Understanding 5 Commonly Confusing Benefits Terms

by Nayya Marketing March 26, 2024

Navigating the realm of employee benefits has become increasingly complex. This unfortunate reality has left many employees feeling overwhelmed and helpless when it comes to choosing and using their benefits.

Understanding insurance and benefits terms empowers you to make informed plan selections and maximize your benefits over the course of the year.

5 Terms and Concepts Worth Knowing

Coinsurance

Think of coinsurance as a collaborative agreement between you and your insurance company. It’s the percentage of covered health costs you’re responsible for paying after you’ve met your deductible, instead of bearing the entire cost burden alone. For example, say you recently had a doctor’s visit that amounted to $100 total, and your coinsurance is 20%. With this plan, you’ll pay $20 and your insurer will cover the remaining $80.

Explanation of Benefits

Frequently referred to as an EOB, an explanation of benefits is like a receipt or letter from your insurance company after a medical visit or treatment. It breaks down what services were provided, how much it costs, what your insurance covers, and any remaining balance you may need to pay. An EOB is a handy tool to keep track of your healthcare expenses and better understand your insurance coverage.

HSA vs. FSA

Health Savings Accounts (HSAs) and Flexible Spending Accounts (FSAs) are pre-tax accounts you can use to cover qualified healthcare expenses, but they work a bit differently. HSAs are available to employees with a high-deductible health plan (HDHP). As a member-owned account, your HSA goes with you when you change jobs and offer long-term savings potential.

FSAs, on the other hand, typically have a “use it or lose it” rule - funds not used by the end of the plan year are usually forfeited. In short, HSAs are more flexible for the long term, while FSAs are great for immediate savings.

Out of Pocket Maximum

Sometimes confused with a deductible, the out of pocket maximum is the most you’ll have to pay for covered medical expenses in your given policy year.

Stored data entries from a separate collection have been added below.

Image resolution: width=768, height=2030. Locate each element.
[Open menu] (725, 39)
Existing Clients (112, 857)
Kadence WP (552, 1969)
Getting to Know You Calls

When the running total of your deductible, copayments, and coinsurance reaches your Out of Pocket Maximum (OOPM), your insurance will start to cover 100% of covered medical costs.

For example, imagine your plan year starts January 1, and your OOPM is $5,000 with a $1,500 deductible. Let’s say you hit your $1,500 deductible in April. If your copays and coinsurance amount to the remaining $3,500 before the end of the year, you will have hit your OOPM and won’t have to pay for any covered services that occur through the end of the year.

Active vs. Passive Enrollment

Come Open Enrollment season, it’s critical to understand whether your enrollment is passive or active to secure your employee-sponsored benefits for the following plan year. Despite the differences in these enrollment types, it is essential to closely review your benefits on at least an annual basis to ensure your selections best suit you and your family’s current needs.

In an active enrollment, all eligible employees are required to manually choose their benefits for the upcoming year, whether they intend to stick with their current selections or make changes. In contrast, a passive enrollment will automatically re-enroll you in your current plans if you decline to make any changes. Regardless of whether your employer’s enrollment is active or passive, employees should pay the same level of attention and scrutiny to their benefits to avoid higher costs and inadequate coverage.

Your benefits choices should be a source of confidence, ensuring the health, wealth, and well-being of you and your loved ones. Armed with a better understanding of these benefits terms, you’re one step closer to being a more empowered employee and getting the most out of your benefits.